Our clients are invariably suffering from some form of alienation. Perhaps they are alienated from their feelings: They don't know what they feel. Or they don't know why they feel it. Perhaps they are alienated from their selves: They don't know who they are, or what they want. They don't know why they do the things they do. They see-saw back and forth between contradictory wants, thoughts, feelings, actions, and self-images. Or they might be alienated from others: They can't maintain a relationship.
So what we do is we help them
If people are alienated from their feelings, we help them get back in touch with them.
Which brings us to power. Most of my clients are no more or less powerful than the next person. But women in particular tend to believe they are powerless: They have become alienated from their own strength, usually by the same social process that alienated them from their anger. Therapy, therefore, may involve getting women to exercise that particular muscle as well.
Other people are alienated from their reason and ruled by their feelings. These folk need to be re-connected to their rational sides. We can do that, too. Therapy is a whole lot more than getting in touch with your feelings.
Some folk have become alienated from their very selves: Their parents split off experiences that would otherwise be intolerable and projected them onto the patient. Or tried to live vicariously through the patient. Instead of mirroring for the child what the child is actually like, these parents' eyes are as inaccurate as funhouse mirrors: No child looking into them all day ever day is going to grow up with a realistic self-image. Therapists, if we are doing our jobs, help clients look at themselves with their own eyes (through ours) and begin to see themselves as they actually are. They learn what they really want, not what somebody else has been telling them all their lives what they should want. We reconnect them with their own opinions.
And we reconnect them with their voices. Perhaps a child has been told all his life that what he has to say isn't important, or is incorrect, or must not be spoken of at all. This child, as an adult, is alienated from her own voice. We help her re-learn to speak her piece, often by simply listening objectively, without judging her or injecting our own points of view.

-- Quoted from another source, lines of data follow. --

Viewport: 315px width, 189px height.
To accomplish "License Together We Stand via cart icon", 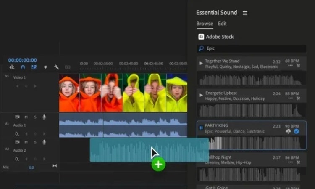I will (299, 66).
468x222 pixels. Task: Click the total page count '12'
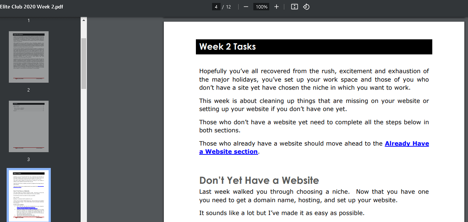(x=228, y=7)
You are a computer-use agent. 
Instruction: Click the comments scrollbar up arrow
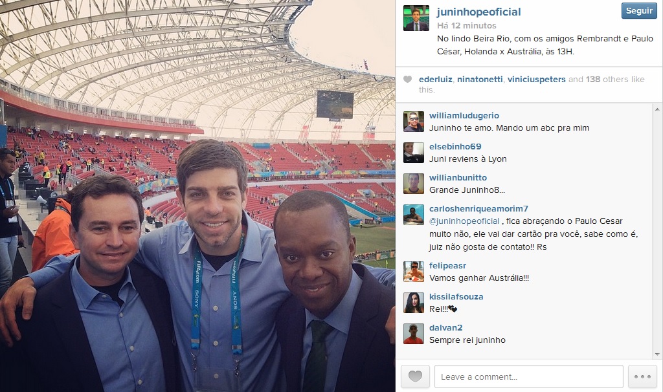(x=658, y=109)
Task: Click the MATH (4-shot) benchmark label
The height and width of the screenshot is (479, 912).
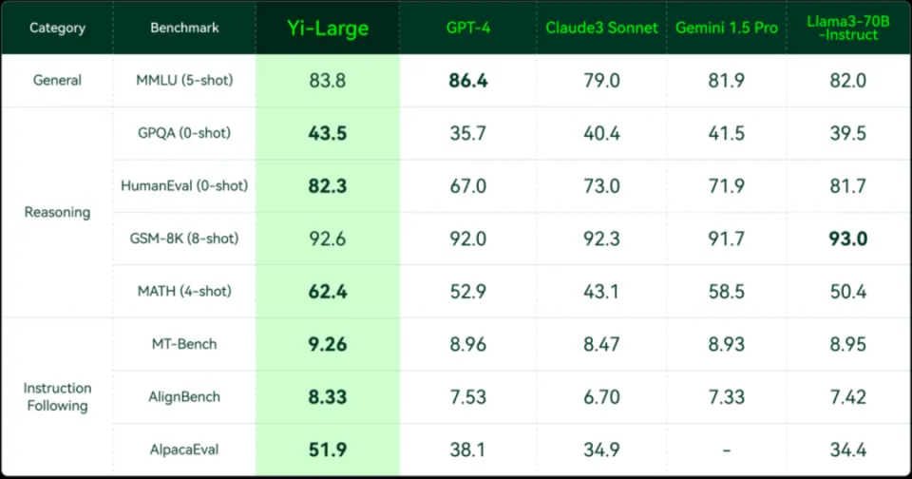Action: coord(184,291)
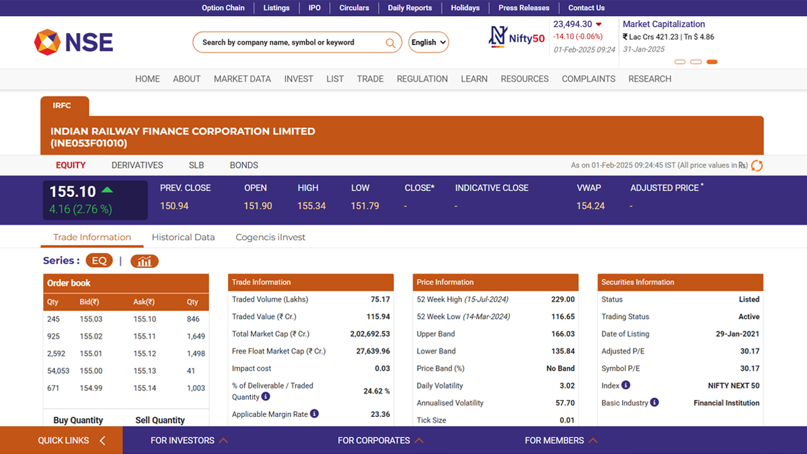Click the NSE logo
The image size is (807, 454).
tap(73, 42)
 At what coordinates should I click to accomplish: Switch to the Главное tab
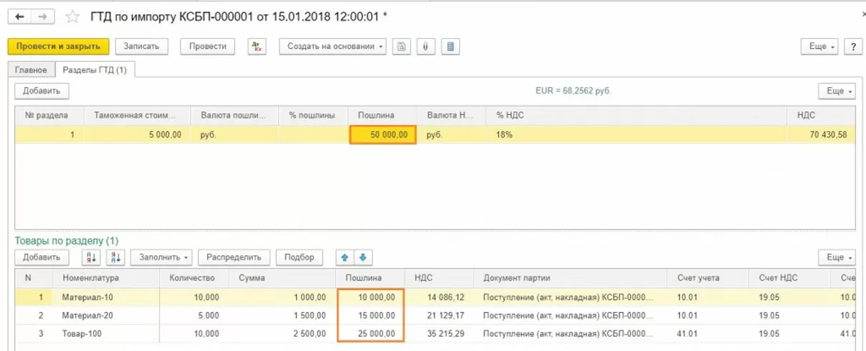(x=32, y=70)
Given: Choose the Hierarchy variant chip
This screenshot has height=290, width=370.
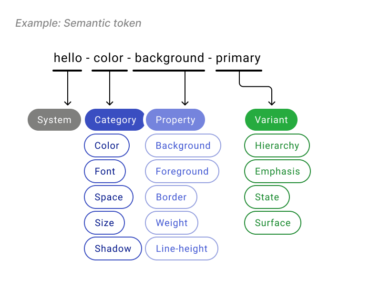Looking at the screenshot, I should coord(277,145).
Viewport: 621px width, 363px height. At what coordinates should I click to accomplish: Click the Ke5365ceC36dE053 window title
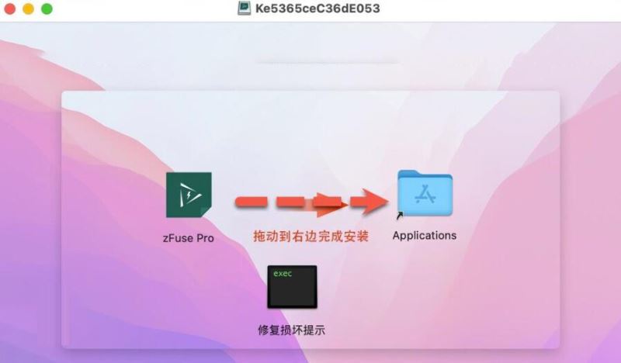317,9
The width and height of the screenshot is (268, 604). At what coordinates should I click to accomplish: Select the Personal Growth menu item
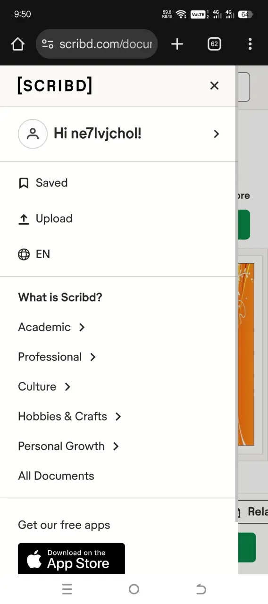(x=61, y=446)
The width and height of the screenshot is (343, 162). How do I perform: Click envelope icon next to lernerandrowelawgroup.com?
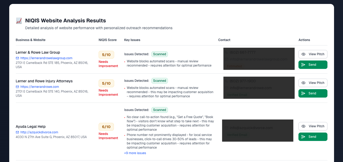[x=17, y=58]
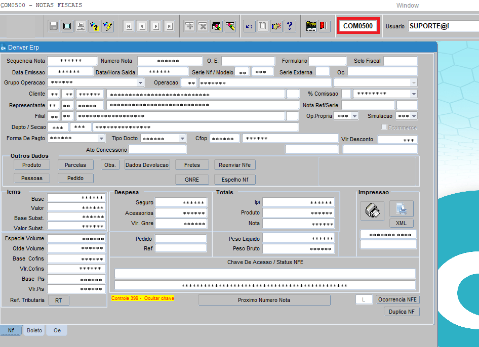Switch to the Boleto tab
Image resolution: width=479 pixels, height=347 pixels.
coord(34,330)
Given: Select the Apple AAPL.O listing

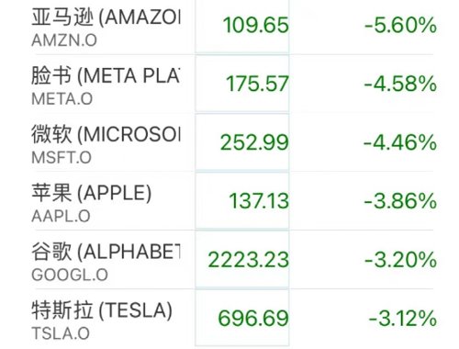Looking at the screenshot, I should [x=232, y=201].

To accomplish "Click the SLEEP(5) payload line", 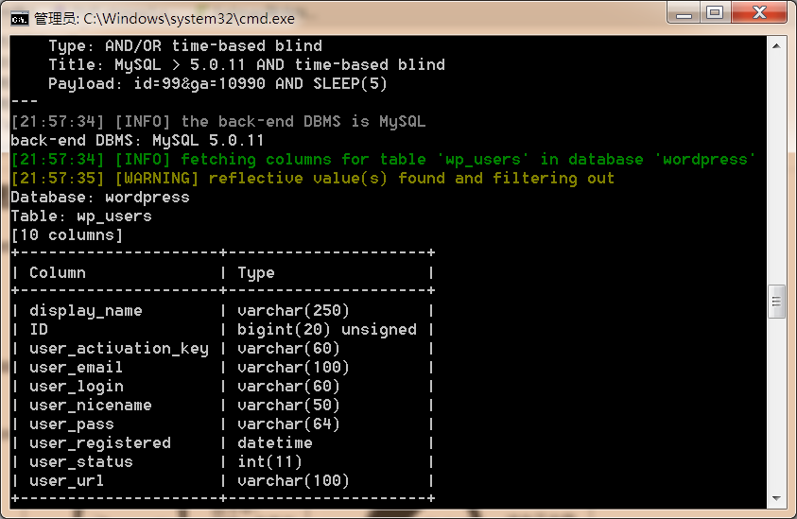I will pos(217,83).

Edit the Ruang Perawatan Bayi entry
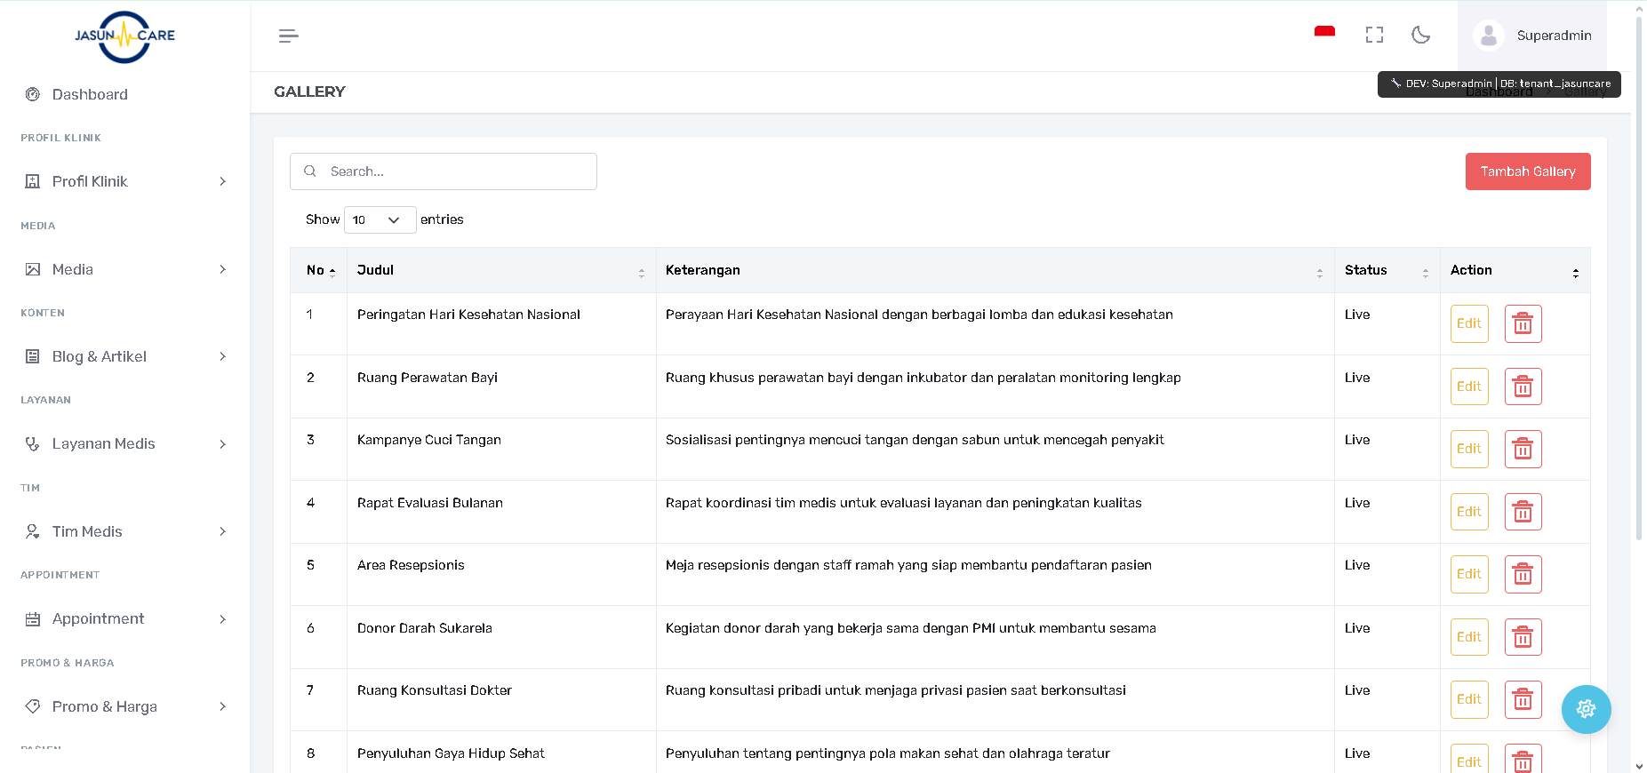pos(1468,387)
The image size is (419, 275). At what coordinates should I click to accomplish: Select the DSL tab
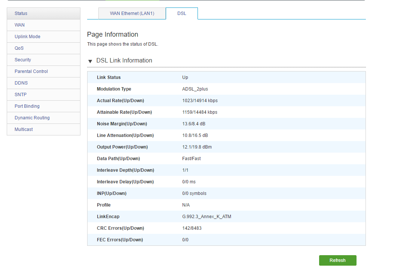point(181,13)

As a psychodynamic therapist, of course, I thrive on making connections between peoples' pasts and their presents. Why do they do what they do? Where did they learn that? What impulse/fantasy/wish/fear are they acting out? Where are its roots in the distant past? How does what goes on in the therapy session connect with how they conduct (or fail to conduct) themselves in their "outside" relationships?
The list of possible connections is endless. What is alienated and needs to be brought back into self-awareness varies with each client. Our job is to help them ask the right questions, observe themselves, analyze the data. We listen. We observe. We make connections.
So that's what therapists do. We are the telephone operators of the psyche.